Reprinted from: AI Park
Author: Sam Nolen
Translation: ronghuaiyang
Applicable in cases with very few samples.
Generative Adversarial Networks (GANs) were introduced by Ian Goodfellow in 2014 and have become a very active topic in machine learning research in recent years. A GAN is an unsupervised generative model that implicitly learns the underlying distribution. In the GAN framework, the learning process is a minimax game between two networks: a generator that generates synthetic data from a given random noise vector, and a discriminator that distinguishes between real data and synthetic data from the generator.
GANs have achieved remarkable results in many fields, especially in computer vision.

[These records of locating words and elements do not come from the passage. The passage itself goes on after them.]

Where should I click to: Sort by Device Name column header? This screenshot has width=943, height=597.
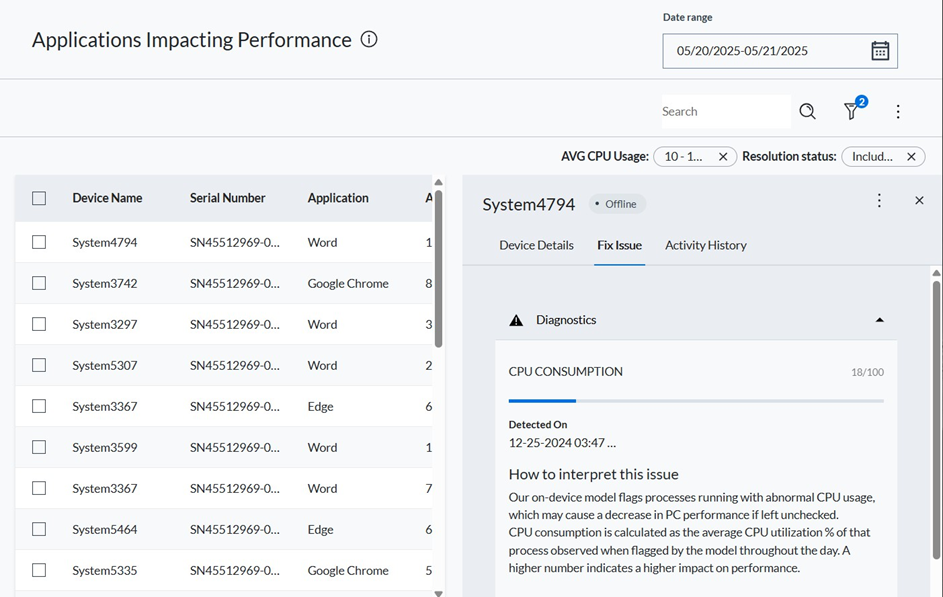point(107,198)
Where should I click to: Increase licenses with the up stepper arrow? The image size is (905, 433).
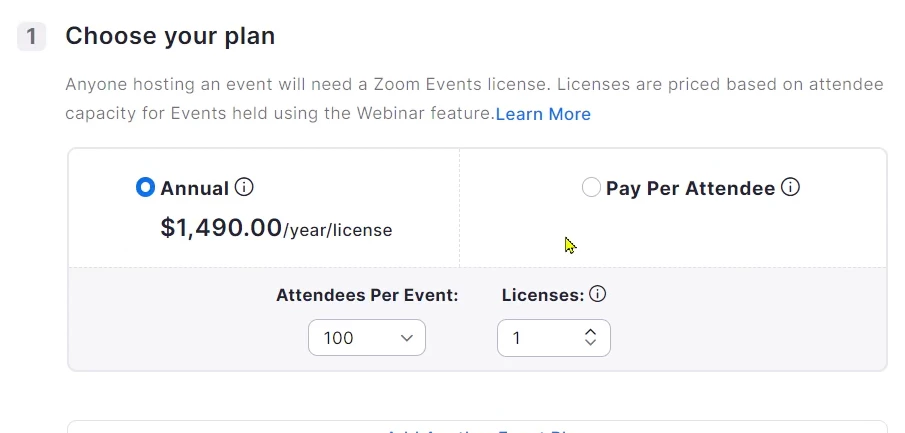coord(590,332)
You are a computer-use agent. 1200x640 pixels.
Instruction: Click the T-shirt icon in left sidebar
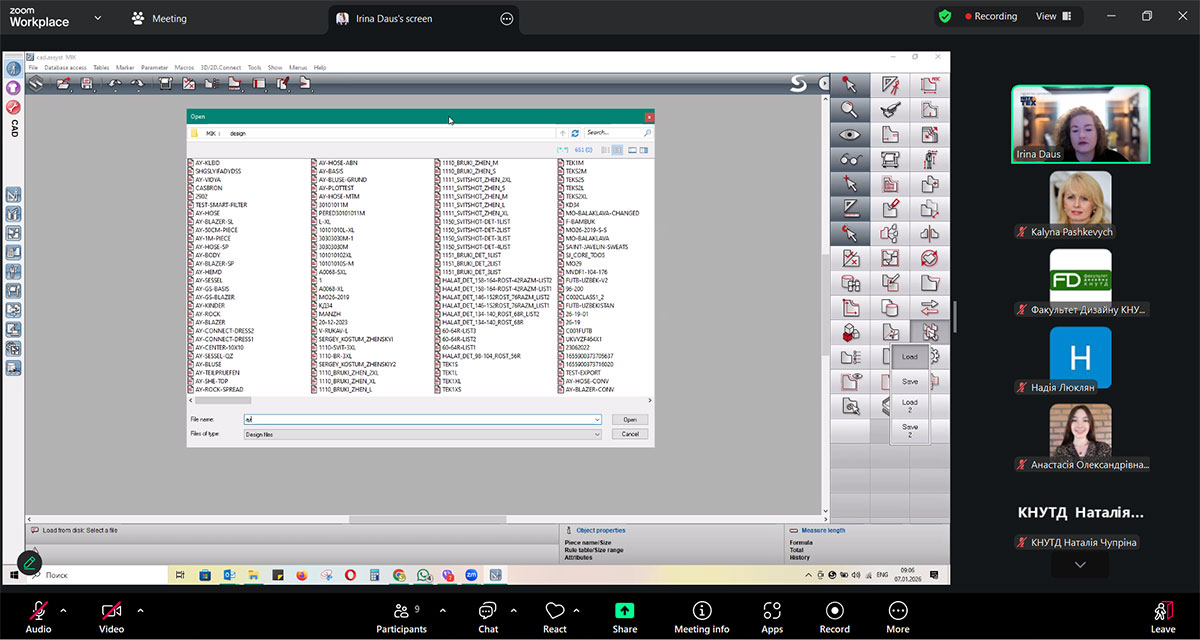[13, 87]
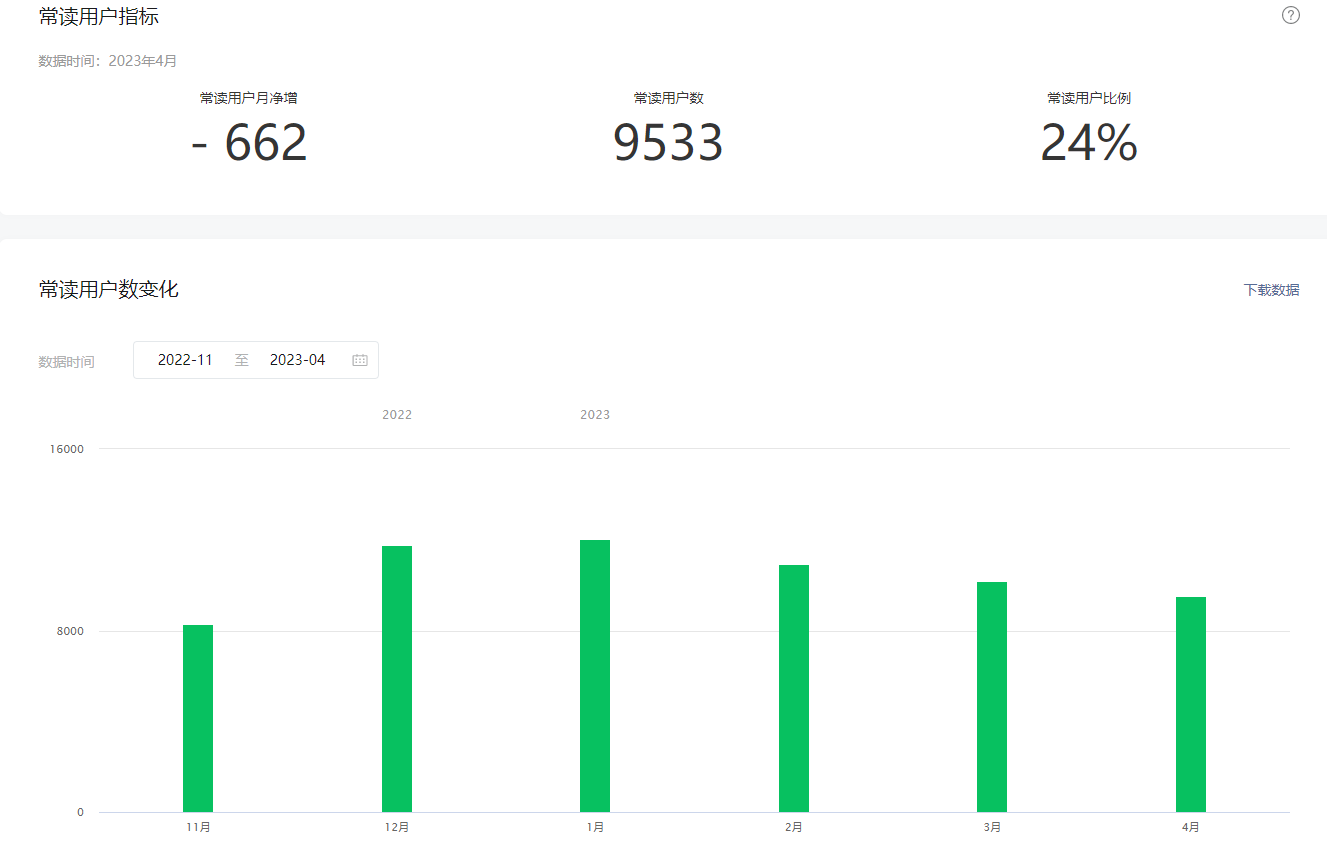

In this article, we will explore a less glamorous but impactful use case of GANs, which is data augmentation to improve classifier performance in supervised learning.
Data Augmentation
Obtaining larger datasets is one of the most reliable ways to improve the performance of machine learning algorithms — to quote Andrew Ng, “the amount of data drives the machine learning process.” In some cases, adding generated or synthetic data (a process known as data augmentation) can also improve performance.
The most common approach is to apply some transformations to existing data. In the case of image classification, we know, for example, that moving or flipping an image of a cat still results in an image of a cat. Therefore, image classification datasets often augment with shifts, flips, rotations, or color changes to achieve the best possible results.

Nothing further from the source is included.